Der kurze, verstohlene Blick ihrer Augen ist mehr als die halbe Liebesfreude.

1093.       
Sie schaute auf mich, und während sie schaute, beugte sie ihr Haupt - das war das Wasser, das sie auf unsere Liebe goß.

1094.       
Schaue ich sie an, schaut sie zu Boden - schaue ich sie nicht an, schaut sie mich an und lächeltfreundlich.

1095.       
Sie schaut mich nicht direkt an, sondern lächelt mit einem Seitenblick.

1096.       
Sprechen sie auch wie Feinde miteinander – die Worte der sich Liebenden versteht man bald.

1097.       
Die anscheinend harten Worte und die offensichtlich haßvollen Blicke sind Zeichen der sich Liebenden, die sich als Feinde verstellen.

1098.       
Sehe ich die Freundliche an, lächelt sie freundlich - das ist ihre Schönheit mit dem wiegenden Gang.

1099.       
Nichtssagende Blicke gleich Fremden auszutauschen, gehört nur zu sich Liebenden.

1100.       
Stimmt Auge mit Auge überein, sind Worte des Mundes überflüssig.

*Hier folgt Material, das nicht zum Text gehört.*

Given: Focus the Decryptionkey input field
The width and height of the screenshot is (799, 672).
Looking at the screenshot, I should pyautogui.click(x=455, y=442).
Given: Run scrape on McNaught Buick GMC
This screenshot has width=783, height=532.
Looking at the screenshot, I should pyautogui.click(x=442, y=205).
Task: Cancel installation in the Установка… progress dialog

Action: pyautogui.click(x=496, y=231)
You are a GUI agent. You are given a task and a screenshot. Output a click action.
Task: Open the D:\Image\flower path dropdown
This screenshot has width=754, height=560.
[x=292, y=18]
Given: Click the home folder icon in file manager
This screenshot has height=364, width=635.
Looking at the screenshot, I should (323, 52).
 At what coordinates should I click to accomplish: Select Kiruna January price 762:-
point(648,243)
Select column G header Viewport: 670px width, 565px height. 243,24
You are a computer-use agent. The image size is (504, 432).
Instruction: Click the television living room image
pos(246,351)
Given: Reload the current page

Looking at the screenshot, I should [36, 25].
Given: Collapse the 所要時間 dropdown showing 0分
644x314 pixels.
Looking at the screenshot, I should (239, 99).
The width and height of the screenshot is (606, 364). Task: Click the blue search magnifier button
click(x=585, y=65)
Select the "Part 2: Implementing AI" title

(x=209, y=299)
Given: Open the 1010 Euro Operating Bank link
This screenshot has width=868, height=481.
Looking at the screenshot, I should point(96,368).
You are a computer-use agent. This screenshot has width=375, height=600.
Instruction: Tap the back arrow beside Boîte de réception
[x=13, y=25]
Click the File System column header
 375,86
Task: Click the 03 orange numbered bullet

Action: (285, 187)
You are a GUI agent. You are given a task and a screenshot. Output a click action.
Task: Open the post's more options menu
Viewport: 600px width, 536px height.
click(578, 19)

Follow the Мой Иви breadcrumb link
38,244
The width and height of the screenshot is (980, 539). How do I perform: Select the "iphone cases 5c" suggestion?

Kapitel 111. Freude der Umarmung

1101.       
Die Freude der fünf Sinne: Gesicht, Gehör, Geschmack, Geruch und Berührung findet man nur bei den armbandgeschmückten Mädchen.

1102.       
Medizin und Krankheit unterscheiden sich gewöhnlich, aber das schöne Mädchen ist Krankheit und Heilmittel zugleich.

1103.       
Ist die Welt des Lotusäugigen so angenehm wie das Schlafen in den weichen Armen der Geliebten?

1104.       
Woher bekam sie das Feuer, das brennt, wenn ich mich zurückziehe, und das abkühlt, sobald ich mich nähere?

1105.       
Die Schultern des Mädchens mit den blumengeschmückten Locken geben mir so viel Freude wie das unvermittelte Freuen über eine begehrte Sache.

1106.       
Die Schultern dieses Mädchens sind wie aus Nektar gemacht - sie erneuern mich jedes Mal, wenn ich sie umarme.

1107.       
Das freudige Glück, das hübsche schöne Mädchen zu umarmen, gleicht der Freude, im eigenen Haus zusammen zu wohnen und das Essen mit anderen zu teilen.

1108.       
Den Liebenden ist es eine Freude, sich so zu umarmen, daß nicht einmal eine Brise durchweht.

1109.       
Liebesstreit, gut werden und umarmen - das sind die üblichen Gewinne solcher, die sich in Liebe vereinen.

1110.       
Wie man sich durch Lernen immer mehr seines Unwissens bewußt wird, so nimmt meine Liebe jedes Mal zu, wenn ich sie umarme

Kapitel 112. Preis der Schönheit

1111.       
Preis dir, Anicha! Du bist zart - zarter als du ist meine Liebe.

1112.       
Siehst du Blumen, stehst du verwirrt da, mein Herz, und denkst, ihre Augen sind gleich diesen Blumen, die viele ansehen.

1113.       
Ihr Körper ist zart, ihre Zähne sind Perlen, ihr Duft ist angenehm, und ihre bemalten Augen sind die Speere der Bambusschultrigen.

1114.       
Könnte der blaue Lotus sehen, er beugte sich bis auf den Grund nieder und sagte: «Ich kann mich nicht vergleichen mit den Augen des vollkommenen, juwelengeschmückten Mädchens.»

1115.       
Sie hat Anichablumen getragen, ohne ihre Stengel abzubrechen - keine günstige Trommel soll für ihre Hüfte geschlagen werden.

1116.       
Die Sterne werden verwirrt und können nicht mehr unterscheiden zwischen dem Mond und dem Gesicht dieses Mädchens.

1117.       
Zeigt das Gesicht des Mädchens auch Flecken wie der leuchtende Mond, der ab- und zunimmt?

1118.       
Preis dir, Mond! Auch du wärest wert, geliebt zu werden, wenn du scheinen könntest wie das Gesicht dieses Mädchens.

1119.       
Möchtest du gleich dem Gesicht von ihr mit den blumengleichen Augen sein, Mond - erscheine nicht, um von so vielen gesehen zu werden.

1120.       
Die Anicha und die Schwanenfeder sind wie die Früchte der Nerunji für die Füße der Frau.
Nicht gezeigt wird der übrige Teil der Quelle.